[[ Records shown, beginning ]]

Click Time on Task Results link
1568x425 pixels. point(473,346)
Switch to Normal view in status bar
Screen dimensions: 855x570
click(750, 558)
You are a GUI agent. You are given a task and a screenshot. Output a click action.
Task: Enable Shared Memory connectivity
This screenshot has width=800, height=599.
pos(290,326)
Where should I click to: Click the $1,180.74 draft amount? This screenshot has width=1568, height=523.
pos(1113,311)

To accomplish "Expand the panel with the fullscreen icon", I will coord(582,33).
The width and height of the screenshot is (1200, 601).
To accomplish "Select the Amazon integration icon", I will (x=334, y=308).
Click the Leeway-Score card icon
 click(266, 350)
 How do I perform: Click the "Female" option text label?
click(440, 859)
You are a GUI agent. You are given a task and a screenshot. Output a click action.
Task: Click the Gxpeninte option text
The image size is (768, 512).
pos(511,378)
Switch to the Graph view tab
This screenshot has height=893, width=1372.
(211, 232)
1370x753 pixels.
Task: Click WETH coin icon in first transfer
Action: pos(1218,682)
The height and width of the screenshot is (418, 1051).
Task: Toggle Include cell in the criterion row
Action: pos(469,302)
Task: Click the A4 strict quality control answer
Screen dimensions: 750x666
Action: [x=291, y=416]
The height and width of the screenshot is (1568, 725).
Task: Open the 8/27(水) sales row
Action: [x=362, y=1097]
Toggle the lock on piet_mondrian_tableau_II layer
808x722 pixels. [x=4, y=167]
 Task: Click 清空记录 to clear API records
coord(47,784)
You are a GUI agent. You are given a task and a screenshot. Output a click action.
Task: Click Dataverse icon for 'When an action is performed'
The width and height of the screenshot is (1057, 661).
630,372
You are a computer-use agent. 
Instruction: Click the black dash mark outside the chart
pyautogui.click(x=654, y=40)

[[ Records shown, end ]]

Brief: Give back each entry so that it matches the original word for word.

Problem solution:
Click Time on Task Results link
1568x425 pixels. point(473,346)
Switch to Normal view in status bar
Screen dimensions: 855x570
click(750, 558)
You are a GUI agent. You are given a task and a screenshot. Output a click action.
Task: Enable Shared Memory connectivity
This screenshot has width=800, height=599.
pos(290,326)
Where should I click to: Click the $1,180.74 draft amount? This screenshot has width=1568, height=523.
pos(1113,311)

To accomplish "Expand the panel with the fullscreen icon", I will coord(582,33).
The width and height of the screenshot is (1200, 601).
To accomplish "Select the Amazon integration icon", I will (x=334, y=308).
Click the Leeway-Score card icon
 click(266, 350)
 How do I perform: Click the "Female" option text label?
click(440, 859)
You are a GUI agent. You are given a task and a screenshot. Output a click action.
Task: Click the Gxpeninte option text
The image size is (768, 512).
pos(511,378)
Switch to the Graph view tab
This screenshot has height=893, width=1372.
(211, 232)
1370x753 pixels.
Task: Click WETH coin icon in first transfer
Action: pos(1218,682)
The height and width of the screenshot is (418, 1051).
Task: Toggle Include cell in the criterion row
Action: pos(469,302)
Task: Click the A4 strict quality control answer
Screen dimensions: 750x666
Action: [x=291, y=416]
The height and width of the screenshot is (1568, 725).
Task: Open the 8/27(水) sales row
Action: [x=362, y=1097]
Toggle the lock on piet_mondrian_tableau_II layer
808x722 pixels. [x=4, y=167]
 Task: Click 清空记录 to clear API records
coord(47,784)
You are a GUI agent. You are given a task and a screenshot. Output a click action.
Task: Click Dataverse icon for 'When an action is performed'
The width and height of the screenshot is (1057, 661).
630,372
You are a computer-use agent. 
Instruction: Click the black dash mark outside the chart
pyautogui.click(x=654, y=40)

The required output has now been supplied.